## [Material provided]
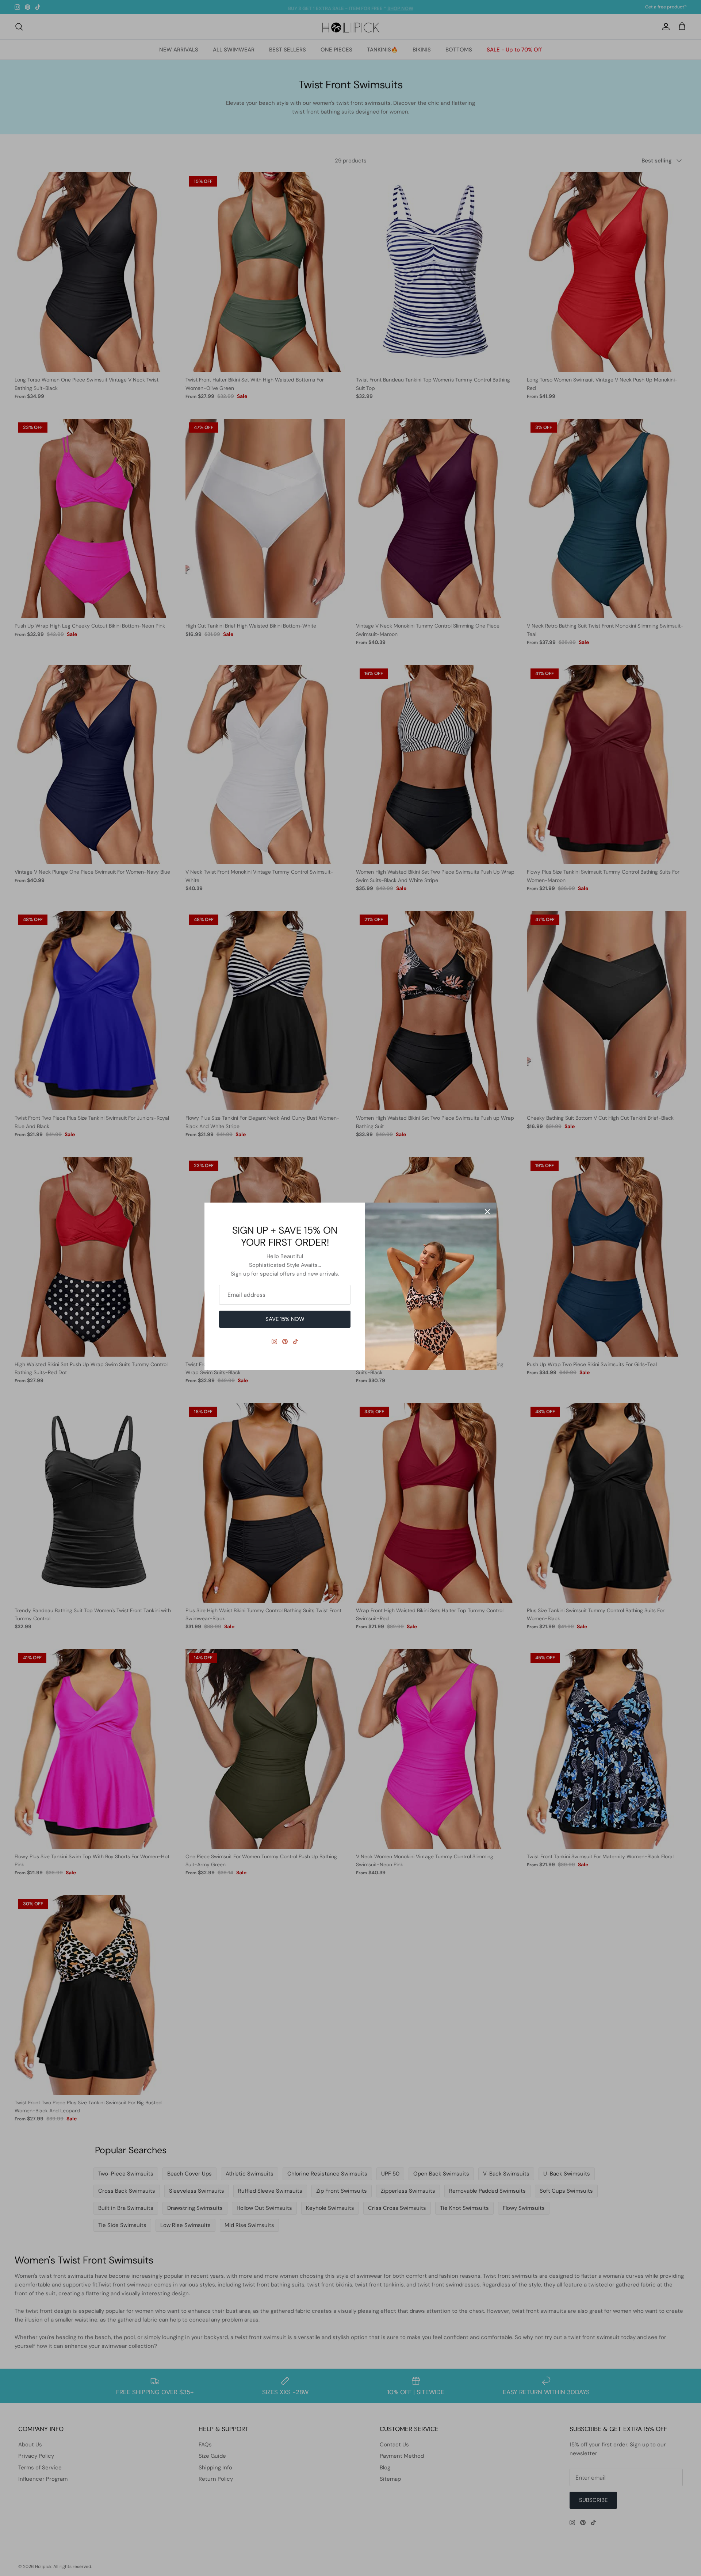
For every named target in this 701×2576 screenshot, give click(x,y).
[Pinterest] (285, 1341)
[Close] (487, 1212)
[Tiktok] (295, 1341)
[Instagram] (274, 1341)
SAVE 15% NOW (284, 1319)
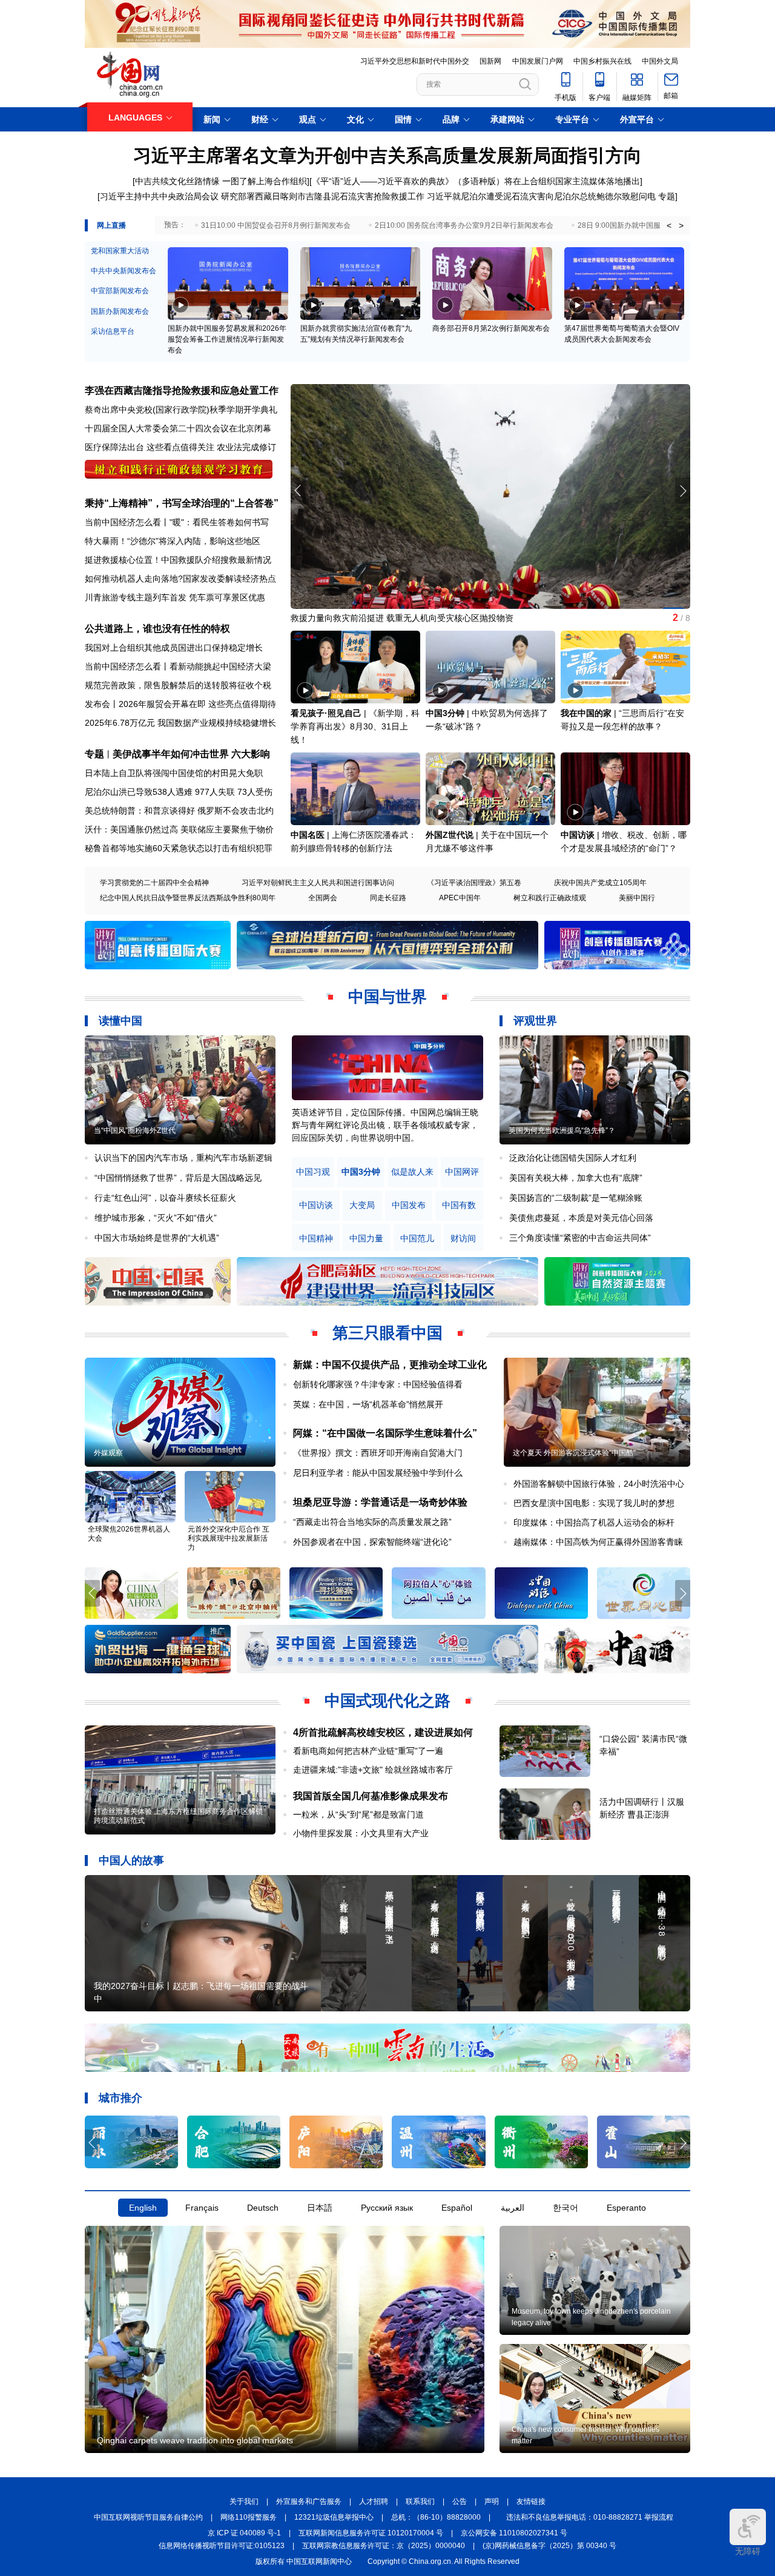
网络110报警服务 (248, 2517)
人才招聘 (373, 2501)
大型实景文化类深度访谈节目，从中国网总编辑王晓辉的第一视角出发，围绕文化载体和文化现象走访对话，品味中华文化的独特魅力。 (385, 1125)
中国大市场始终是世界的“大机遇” (156, 1238)
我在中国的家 (586, 713)
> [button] (681, 225)
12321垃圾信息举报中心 (334, 2517)
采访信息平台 (112, 331)
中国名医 (308, 835)
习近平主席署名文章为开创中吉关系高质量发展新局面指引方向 (387, 155)
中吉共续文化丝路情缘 (177, 181)
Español (456, 2208)
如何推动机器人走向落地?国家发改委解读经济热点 (180, 578)
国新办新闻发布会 (120, 311)
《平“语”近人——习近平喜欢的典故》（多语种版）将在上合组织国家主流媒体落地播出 (476, 181)
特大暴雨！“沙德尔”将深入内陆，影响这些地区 (172, 541)
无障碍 (747, 2551)
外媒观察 (108, 1453)
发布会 (97, 704)
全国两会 (322, 898)
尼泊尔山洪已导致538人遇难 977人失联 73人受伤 (178, 792)
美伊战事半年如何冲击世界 (171, 754)
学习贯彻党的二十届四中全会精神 (154, 882)
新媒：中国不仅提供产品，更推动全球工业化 (390, 1364)
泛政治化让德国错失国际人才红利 (572, 1158)
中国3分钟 (445, 713)
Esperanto (626, 2208)
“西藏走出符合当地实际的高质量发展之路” (372, 1522)
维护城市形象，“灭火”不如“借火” (155, 1218)
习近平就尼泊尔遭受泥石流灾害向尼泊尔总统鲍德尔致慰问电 (541, 196)
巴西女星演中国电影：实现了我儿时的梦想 (593, 1503)
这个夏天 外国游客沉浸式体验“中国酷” (574, 1453)
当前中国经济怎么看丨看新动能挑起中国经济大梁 (178, 666)
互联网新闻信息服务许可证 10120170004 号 (370, 2533)
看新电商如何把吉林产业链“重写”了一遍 (368, 1751)
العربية (512, 2208)
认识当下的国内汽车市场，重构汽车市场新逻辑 (183, 1158)
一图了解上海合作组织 (264, 181)
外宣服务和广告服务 (308, 2501)
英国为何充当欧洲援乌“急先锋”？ (562, 1130)
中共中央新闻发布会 (123, 271)
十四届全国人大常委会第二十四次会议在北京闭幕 (178, 428)
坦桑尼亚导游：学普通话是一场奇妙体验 (380, 1502)
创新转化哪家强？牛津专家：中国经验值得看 (378, 1384)
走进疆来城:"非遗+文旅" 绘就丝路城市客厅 (373, 1769)
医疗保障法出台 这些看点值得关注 (149, 447)
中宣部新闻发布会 (120, 291)
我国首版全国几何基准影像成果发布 (370, 1796)
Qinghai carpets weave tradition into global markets (195, 2440)
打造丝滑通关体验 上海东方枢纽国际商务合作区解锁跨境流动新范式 (178, 1816)
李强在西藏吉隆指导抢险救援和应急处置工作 (182, 390)
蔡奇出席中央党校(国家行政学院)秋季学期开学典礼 (181, 409)
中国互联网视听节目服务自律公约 (148, 2517)
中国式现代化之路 (387, 1700)
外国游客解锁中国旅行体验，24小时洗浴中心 (598, 1484)
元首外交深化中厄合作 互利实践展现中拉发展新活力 (228, 1538)
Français (202, 2208)
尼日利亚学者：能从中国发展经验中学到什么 (378, 1473)
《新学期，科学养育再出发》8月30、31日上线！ (355, 726)
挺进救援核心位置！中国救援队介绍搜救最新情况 (178, 560)
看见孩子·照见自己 (326, 713)
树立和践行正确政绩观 (549, 898)
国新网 (490, 61)
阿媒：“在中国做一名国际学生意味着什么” (385, 1433)
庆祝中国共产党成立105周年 (600, 882)
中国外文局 (660, 61)
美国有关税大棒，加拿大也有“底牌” (575, 1178)
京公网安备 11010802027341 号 (514, 2533)
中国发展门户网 (537, 61)
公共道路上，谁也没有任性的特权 (157, 628)
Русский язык (387, 2208)
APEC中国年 (460, 898)
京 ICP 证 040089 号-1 (244, 2533)
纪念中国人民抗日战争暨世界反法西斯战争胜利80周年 (187, 898)
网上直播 (111, 225)
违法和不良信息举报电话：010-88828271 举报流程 (589, 2517)
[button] (682, 490)
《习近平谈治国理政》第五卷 (474, 882)
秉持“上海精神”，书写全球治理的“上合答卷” (182, 503)
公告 (459, 2501)
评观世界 (535, 1021)
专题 (666, 196)
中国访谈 (578, 835)
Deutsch (263, 2208)
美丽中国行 (637, 898)
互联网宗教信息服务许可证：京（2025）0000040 (383, 2545)
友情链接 (531, 2501)
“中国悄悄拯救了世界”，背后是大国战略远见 (178, 1178)
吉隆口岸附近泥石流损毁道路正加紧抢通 (367, 618)
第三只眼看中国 (387, 1333)
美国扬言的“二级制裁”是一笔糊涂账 (575, 1198)
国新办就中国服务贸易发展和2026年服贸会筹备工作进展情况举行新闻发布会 (227, 339)
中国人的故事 (131, 1860)
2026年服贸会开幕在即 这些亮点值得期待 (197, 704)
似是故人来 (412, 1172)
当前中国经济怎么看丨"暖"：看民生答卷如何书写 (177, 522)
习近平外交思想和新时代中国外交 (414, 61)
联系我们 (420, 2501)
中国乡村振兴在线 (602, 61)
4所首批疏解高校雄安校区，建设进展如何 (383, 1732)
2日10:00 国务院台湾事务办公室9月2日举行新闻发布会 (464, 225)
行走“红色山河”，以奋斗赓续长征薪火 (165, 1198)
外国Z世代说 (449, 835)
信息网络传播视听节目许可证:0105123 (222, 2545)
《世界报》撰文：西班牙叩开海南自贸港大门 (378, 1453)
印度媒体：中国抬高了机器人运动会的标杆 (593, 1522)
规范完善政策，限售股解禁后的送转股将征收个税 (178, 685)
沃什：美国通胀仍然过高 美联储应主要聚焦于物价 (179, 829)
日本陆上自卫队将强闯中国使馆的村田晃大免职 (174, 773)
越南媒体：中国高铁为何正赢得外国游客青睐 (598, 1542)
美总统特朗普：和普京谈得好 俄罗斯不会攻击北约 (179, 810)
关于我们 (244, 2501)
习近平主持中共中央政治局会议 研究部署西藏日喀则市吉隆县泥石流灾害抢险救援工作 (262, 196)
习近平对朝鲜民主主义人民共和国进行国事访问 (318, 882)
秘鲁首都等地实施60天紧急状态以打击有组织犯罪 (178, 848)
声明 (491, 2501)
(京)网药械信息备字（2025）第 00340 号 (549, 2545)
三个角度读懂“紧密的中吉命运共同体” (580, 1238)
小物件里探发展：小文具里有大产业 (361, 1833)
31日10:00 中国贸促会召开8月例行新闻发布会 (276, 225)
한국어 (565, 2208)
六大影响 (250, 754)
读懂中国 (120, 1021)
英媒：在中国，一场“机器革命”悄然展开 (368, 1404)
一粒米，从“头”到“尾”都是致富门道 (358, 1814)
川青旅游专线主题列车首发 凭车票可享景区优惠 (175, 597)
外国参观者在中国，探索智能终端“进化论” (372, 1542)
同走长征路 (388, 898)
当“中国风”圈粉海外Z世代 (135, 1130)
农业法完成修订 (246, 447)
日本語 (319, 2208)
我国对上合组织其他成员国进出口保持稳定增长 (174, 647)
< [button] (669, 225)
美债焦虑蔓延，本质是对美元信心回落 (581, 1218)
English (143, 2208)
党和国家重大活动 (120, 251)
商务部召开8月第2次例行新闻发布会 (491, 328)
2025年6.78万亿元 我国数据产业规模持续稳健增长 (180, 723)
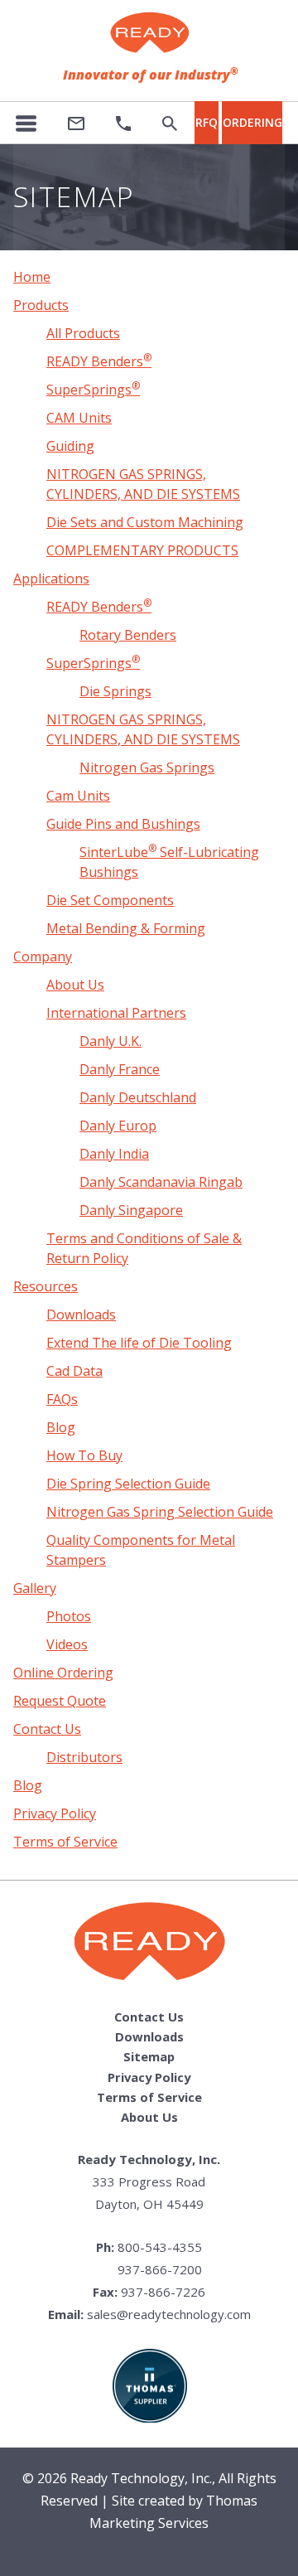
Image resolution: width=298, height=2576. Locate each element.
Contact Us (47, 1729)
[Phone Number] (123, 123)
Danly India (114, 1154)
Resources (45, 1286)
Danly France (119, 1069)
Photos (68, 1616)
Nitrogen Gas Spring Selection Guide (159, 1512)
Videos (67, 1644)
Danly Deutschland (137, 1097)
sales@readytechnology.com (169, 2314)
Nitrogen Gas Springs (146, 767)
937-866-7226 (163, 2291)
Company (42, 956)
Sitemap (149, 2056)
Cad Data (74, 1371)
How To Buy (84, 1455)
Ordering (252, 122)
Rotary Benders (127, 635)
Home (31, 277)
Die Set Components (110, 900)
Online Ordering (63, 1672)
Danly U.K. (110, 1041)
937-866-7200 (160, 2269)
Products (41, 305)
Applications (51, 578)
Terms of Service (65, 1842)
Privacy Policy (54, 1813)
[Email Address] (76, 123)
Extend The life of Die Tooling (139, 1343)
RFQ (206, 122)
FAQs (62, 1399)
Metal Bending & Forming (125, 928)
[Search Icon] (169, 123)
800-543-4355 (160, 2247)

## [Task statement]
With all pictures left out, please transcribe exactly the lines from the start of the material through the line with "泛政治化让德国错失国际人才红利 (572, 1158)".

## [Result of this exercise]
For every named target in this 701×2576 screenshot, give click(x,y).
[Pinterest] (285, 1341)
[Close] (487, 1212)
[Tiktok] (295, 1341)
[Instagram] (274, 1341)
SAVE 15% NOW (284, 1319)
网络110报警服务 (248, 2517)
人才招聘 (373, 2501)
大型实景文化类深度访谈节目，从中国网总编辑王晓辉的第一视角出发，围绕文化载体和文化现象走访对话，品味中华文化的独特魅力。 (385, 1125)
中国大市场始终是世界的“大机遇” (156, 1238)
我在中国的家 (586, 713)
> [button] (681, 225)
12321垃圾信息举报中心 (334, 2517)
采访信息平台 (112, 331)
中国名医 (308, 835)
习近平主席署名文章为开创中吉关系高质量发展新局面指引方向 (387, 155)
中吉共续文化丝路情缘 (177, 181)
Español (456, 2208)
如何推动机器人走向落地?国家发改委解读经济热点 (180, 578)
国新办新闻发布会 (120, 311)
《平“语”近人——习近平喜欢的典故》（多语种版）将在上合组织国家主流媒体落地播出 (476, 181)
特大暴雨！“沙德尔”将深入内陆，影响这些地区 (172, 541)
无障碍 (747, 2551)
外媒观察 (108, 1453)
发布会 (97, 704)
全国两会 (322, 898)
尼泊尔山洪已导致538人遇难 977人失联 73人受伤 (178, 792)
美伊战事半年如何冲击世界 (171, 754)
学习贯彻党的二十届四中全会精神 (154, 882)
新媒：中国不仅提供产品，更推动全球工业化 (390, 1364)
泛政治化让德国错失国际人才红利 (572, 1158)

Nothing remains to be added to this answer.